L'hippocampe cérébral de jeunes adultes maltraités durant leur enfance est plus petit que celui d'adultes non maltraités. Cette réduction du volume serait un facteur de risque d'apparition de maladies mentales.
Les personnes ayant été maltraitées ont plus de risques de développer des troubles de l'humeur, de l'anxiété et de la personnalité, de consommer des drogues, de souffrir de maladies psychiatriques et de se suicider. Et souvent, leur hippocampe – une région cérébrale impliquée dans la mémoire et les émotions – est plus petit que celui des personnes n'ayant pas souffert. Cette particularité cérébrale est-elle la conséquence de la maltraitance ou résulte-t-elle du trouble mental qui en découle ? Martin Teicher et ses collègues du Département de psychiatrie de l'Université Harvard, à Boston, apportent un élément de réponse : trois « couches » de l'hippocampe gauche de jeunes adultes maltraités pendant leur enfance, mais ne prenant pas de médicaments contre une maladie psychiatrique, sont moins volumineuses (d'environ cinq pour cent) que celles d'adultes non maltraités.
On sait depuis de nombreuses années que le stress provoque des ravages dans le cerveau. Chez l'animal, on a montré que des quantités importantes de glucocorticoïdes, tel le cortisol, une hormone du stress, diminuent le nombre de neurones et de prolongements neuronaux dans l'hippocampe, ainsi que la neurogénèse, c'est-à-dire la formation de nouveaux neurones. Et chez l'homme, grâce à la neuro-imagerie, on sait que les personnes ayant subi un stress post-traumatique ou souffrant de maladies psychiatriques, telle la dépression ou la schizophrénie, ont un hippocampe plus petit.
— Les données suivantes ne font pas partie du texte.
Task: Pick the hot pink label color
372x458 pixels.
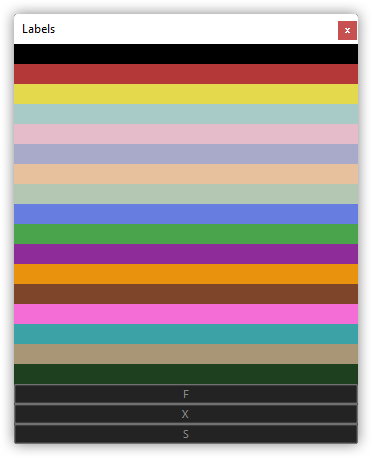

Quelques études se sont intéressées à la maltraitance pendant l'enfance. Toutefois, elles ne considéraient qu'un nombre limité de jeunes sujets qui présentaient tous une maladie psychiatrique. Et celles où les participants ne souffraient pas d'une maladie mentale et ne prenaient pas de médicaments portaient sur des adultes ayant des antécédents de maltraitance, mais pas forcément pendant l'enfance. Or l'hippocampe est une structure cérébrale cruciale pour la mémoire et les émotions qui se développent dans les premières années de la vie (avant cinq ou six ans).
Les neurobiologistes ont évalué le volume de l'hippocampe de 193 adultes âgés de 18 à 25 ans et ayant subi des maltraitances dans leur enfance (avant quatre ou cinq ans). Les sévices étaient plus ou moins bien décrits et variés : punitions corporelles violentes, abus physiques ou sexuels, agressions verbales ou observation de scènes domestiques très violentes. Ces adultes étaient issus de milieux sociaux moyens et élevés, et la plupart suivaient des études supérieures. Aucun ne prenait de traitements au moment de l'étude. Toutefois, dans leur vie, un tiers de ces sujets avait souffert de dépression, un tiers d'un trouble de l'humeur et un autre tiers d'un trouble de l'anxiété. Enfin, tous ces sujets étaient droitiers.
Tous les participants présentaient une diminution du volume de trois couches de l'hippocampe – le CA3, le gyrus denté et le subiculum –, mais uniquement dans l'hippocampe gauche. C'est la première fois que l'on observe une telle variation dans le subiculum, la région de l'hippocampe d'où partent les informations et qui inhibe notamment l'axe du stress (l'axe cérébral et hormonal de réaction au stress dont l'activation engendre la libération des hormones du stress).
Pourquoi une telle asymétrie ? L'hippocampe est particulièrement sensible aux hormones du stress, car ses neurones possèdent à leur surface de nombreux récepteurs aux glucocorticoïdes. En général, la répartition de ces récepteurs et d'autres molécules impliquées dans les effets du stress est latéralisée (on ignore pourquoi). Les effets du stress, suite à la maltraitance, concerneraient donc davantage l'hippocampe gauche que le droit.
En outre, les neuroscientifiques ont montré que le stress est directement responsable de cette particularité structurale de l'hippocampe, indépendamment d'un stress post-traumatique ou d'un autre trouble mental. Ils suggèrent donc que la diminution de volume de l'hippocampe serait un facteur de risque d'apparition des troubles de l'humeur, de la personnalité, de l'anxiété et des maladies psychiatriques.